_TASK OBJECTIVE_. Give back exactly the lines of the entries below from the line with "Quick-Round-Robin 2026 Schachbezirk" to the line with "Комитет Государственной Думы", inclusive, and only those.

_SUPPLIED DATA_.
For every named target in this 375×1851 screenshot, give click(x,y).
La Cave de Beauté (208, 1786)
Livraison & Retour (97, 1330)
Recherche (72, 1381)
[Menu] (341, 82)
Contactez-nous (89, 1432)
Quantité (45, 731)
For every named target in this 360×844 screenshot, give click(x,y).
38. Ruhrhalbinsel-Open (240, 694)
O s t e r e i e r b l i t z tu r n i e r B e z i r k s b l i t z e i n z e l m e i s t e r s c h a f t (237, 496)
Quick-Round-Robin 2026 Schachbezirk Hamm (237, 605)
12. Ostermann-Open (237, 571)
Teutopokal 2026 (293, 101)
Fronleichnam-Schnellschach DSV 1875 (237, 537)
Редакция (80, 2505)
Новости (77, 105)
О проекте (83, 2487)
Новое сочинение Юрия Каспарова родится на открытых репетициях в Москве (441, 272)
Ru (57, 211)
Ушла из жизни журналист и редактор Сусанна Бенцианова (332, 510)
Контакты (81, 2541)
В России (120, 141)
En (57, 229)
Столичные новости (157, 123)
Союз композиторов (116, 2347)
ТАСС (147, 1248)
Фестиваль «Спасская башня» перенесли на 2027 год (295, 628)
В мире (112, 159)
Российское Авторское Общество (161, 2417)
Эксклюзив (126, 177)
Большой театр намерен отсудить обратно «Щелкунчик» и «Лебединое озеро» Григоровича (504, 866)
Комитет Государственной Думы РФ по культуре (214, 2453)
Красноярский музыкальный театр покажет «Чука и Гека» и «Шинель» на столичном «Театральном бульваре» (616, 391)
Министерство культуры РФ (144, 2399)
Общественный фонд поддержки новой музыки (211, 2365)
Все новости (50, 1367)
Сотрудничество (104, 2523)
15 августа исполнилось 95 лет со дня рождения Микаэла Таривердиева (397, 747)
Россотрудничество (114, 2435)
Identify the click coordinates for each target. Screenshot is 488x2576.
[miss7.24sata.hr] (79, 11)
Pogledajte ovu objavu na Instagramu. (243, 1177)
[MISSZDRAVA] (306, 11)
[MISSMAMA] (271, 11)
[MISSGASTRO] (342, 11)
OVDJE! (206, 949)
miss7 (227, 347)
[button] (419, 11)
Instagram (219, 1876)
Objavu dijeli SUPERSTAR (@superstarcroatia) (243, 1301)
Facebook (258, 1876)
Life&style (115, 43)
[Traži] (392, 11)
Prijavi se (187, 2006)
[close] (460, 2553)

_RESULT OF THIS TASK_.
Quick-Round-Robin 2026 Schachbezirk Hamm (237, 605)
12. Ostermann-Open (237, 571)
Teutopokal 2026 (293, 101)
Fronleichnam-Schnellschach DSV 1875 (237, 537)
Редакция (80, 2505)
Новости (77, 105)
О проекте (83, 2487)
Новое сочинение Юрия Каспарова родится на открытых репетициях в Москве (441, 272)
Ru (57, 211)
Ушла из жизни журналист и редактор Сусанна Бенцианова (332, 510)
Контакты (81, 2541)
В России (120, 141)
En (57, 229)
Столичные новости (157, 123)
Союз композиторов (116, 2347)
ТАСС (147, 1248)
Фестиваль «Спасская башня» перенесли на 2027 год (295, 628)
В мире (112, 159)
Российское Авторское Общество (161, 2417)
Эксклюзив (126, 177)
Большой театр намерен отсудить обратно «Щелкунчик» и «Лебединое озеро» Григоровича (504, 866)
Комитет Государственной Думы РФ по культуре (214, 2453)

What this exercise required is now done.